Below are some entries; report how many of their lines contain the word "field", giving nothing besides the number.

→ PROVIDED MATERIAL:
━━━━━━━━━━━━━━━━━━━━

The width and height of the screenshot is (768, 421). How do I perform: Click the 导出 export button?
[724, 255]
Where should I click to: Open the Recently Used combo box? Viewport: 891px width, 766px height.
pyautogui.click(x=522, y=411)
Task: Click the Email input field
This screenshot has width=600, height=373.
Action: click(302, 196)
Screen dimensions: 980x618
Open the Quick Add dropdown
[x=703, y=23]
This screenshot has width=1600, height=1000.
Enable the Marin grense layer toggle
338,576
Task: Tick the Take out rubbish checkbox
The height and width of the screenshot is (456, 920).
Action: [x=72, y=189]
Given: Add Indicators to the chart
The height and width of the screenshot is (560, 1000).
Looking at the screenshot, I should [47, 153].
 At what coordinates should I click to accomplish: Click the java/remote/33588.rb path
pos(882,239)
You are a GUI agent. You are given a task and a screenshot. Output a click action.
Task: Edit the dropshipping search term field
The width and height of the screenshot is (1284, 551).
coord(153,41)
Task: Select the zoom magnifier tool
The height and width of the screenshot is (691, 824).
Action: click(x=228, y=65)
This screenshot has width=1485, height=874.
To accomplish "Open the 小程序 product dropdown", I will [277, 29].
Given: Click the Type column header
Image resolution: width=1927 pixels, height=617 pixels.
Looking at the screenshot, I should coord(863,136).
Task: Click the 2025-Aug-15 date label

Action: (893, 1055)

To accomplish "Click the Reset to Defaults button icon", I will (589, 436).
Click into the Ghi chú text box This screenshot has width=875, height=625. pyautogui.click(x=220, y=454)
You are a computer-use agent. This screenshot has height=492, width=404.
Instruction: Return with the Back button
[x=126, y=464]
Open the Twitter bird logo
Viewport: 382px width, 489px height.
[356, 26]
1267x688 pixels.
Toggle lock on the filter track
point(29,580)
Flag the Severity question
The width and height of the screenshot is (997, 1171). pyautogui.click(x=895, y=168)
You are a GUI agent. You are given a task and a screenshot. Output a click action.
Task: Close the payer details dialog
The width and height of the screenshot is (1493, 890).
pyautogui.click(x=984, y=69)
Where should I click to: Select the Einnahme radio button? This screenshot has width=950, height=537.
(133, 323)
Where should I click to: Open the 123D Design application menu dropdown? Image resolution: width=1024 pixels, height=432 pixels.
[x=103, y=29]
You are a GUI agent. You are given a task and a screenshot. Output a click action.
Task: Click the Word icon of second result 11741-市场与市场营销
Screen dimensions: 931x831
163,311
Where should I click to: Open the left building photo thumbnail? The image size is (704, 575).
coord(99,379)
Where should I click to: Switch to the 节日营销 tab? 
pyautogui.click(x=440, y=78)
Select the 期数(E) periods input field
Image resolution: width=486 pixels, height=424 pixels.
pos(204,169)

━━━━━━━━━━━━━━━━━━━━

→ PROBLEM SOLUTION:
3